SHORT TASK: Rewrite the records below with every "GUI agent" replaced by "screen assistant". Leave everything else unchanged.

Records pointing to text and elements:

===============

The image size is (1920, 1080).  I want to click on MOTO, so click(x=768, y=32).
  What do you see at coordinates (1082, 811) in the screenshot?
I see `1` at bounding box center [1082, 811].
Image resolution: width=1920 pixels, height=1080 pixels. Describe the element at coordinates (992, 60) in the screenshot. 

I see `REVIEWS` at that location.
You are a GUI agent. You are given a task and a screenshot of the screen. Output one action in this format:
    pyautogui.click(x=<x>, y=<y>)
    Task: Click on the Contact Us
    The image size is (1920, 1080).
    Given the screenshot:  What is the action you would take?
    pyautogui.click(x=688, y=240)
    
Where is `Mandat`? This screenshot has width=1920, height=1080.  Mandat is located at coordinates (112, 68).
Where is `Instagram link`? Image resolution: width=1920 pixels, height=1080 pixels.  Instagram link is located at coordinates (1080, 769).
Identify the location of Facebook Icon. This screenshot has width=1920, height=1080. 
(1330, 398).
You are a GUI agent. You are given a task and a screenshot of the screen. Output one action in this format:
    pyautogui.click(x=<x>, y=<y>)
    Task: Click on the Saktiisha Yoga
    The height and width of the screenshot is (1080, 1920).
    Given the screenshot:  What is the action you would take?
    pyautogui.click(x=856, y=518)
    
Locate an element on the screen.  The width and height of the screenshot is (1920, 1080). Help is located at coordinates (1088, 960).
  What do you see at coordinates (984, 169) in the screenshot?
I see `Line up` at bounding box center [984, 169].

===============

EXERCISE ANSWER:
The image size is (1920, 1080).  I want to click on MOTO, so click(x=768, y=32).
  What do you see at coordinates (1082, 811) in the screenshot?
I see `1` at bounding box center [1082, 811].
Image resolution: width=1920 pixels, height=1080 pixels. Describe the element at coordinates (992, 60) in the screenshot. 

I see `REVIEWS` at that location.
You are a screen assistant. You are given a task and a screenshot of the screen. Output one action in this format:
    pyautogui.click(x=<x>, y=<y>)
    Task: Click on the Contact Us
    The image size is (1920, 1080).
    Given the screenshot:  What is the action you would take?
    pyautogui.click(x=688, y=240)
    
Where is `Mandat`? This screenshot has width=1920, height=1080.  Mandat is located at coordinates (112, 68).
Where is `Instagram link`? Image resolution: width=1920 pixels, height=1080 pixels.  Instagram link is located at coordinates (1080, 769).
Identify the location of Facebook Icon. This screenshot has width=1920, height=1080. 
(1330, 398).
You are a screen assistant. You are given a task and a screenshot of the screen. Output one action in this format:
    pyautogui.click(x=<x>, y=<y>)
    Task: Click on the Saktiisha Yoga
    The height and width of the screenshot is (1080, 1920).
    Given the screenshot:  What is the action you would take?
    pyautogui.click(x=856, y=518)
    
Locate an element on the screen.  The width and height of the screenshot is (1920, 1080). Help is located at coordinates (1088, 960).
  What do you see at coordinates (984, 169) in the screenshot?
I see `Line up` at bounding box center [984, 169].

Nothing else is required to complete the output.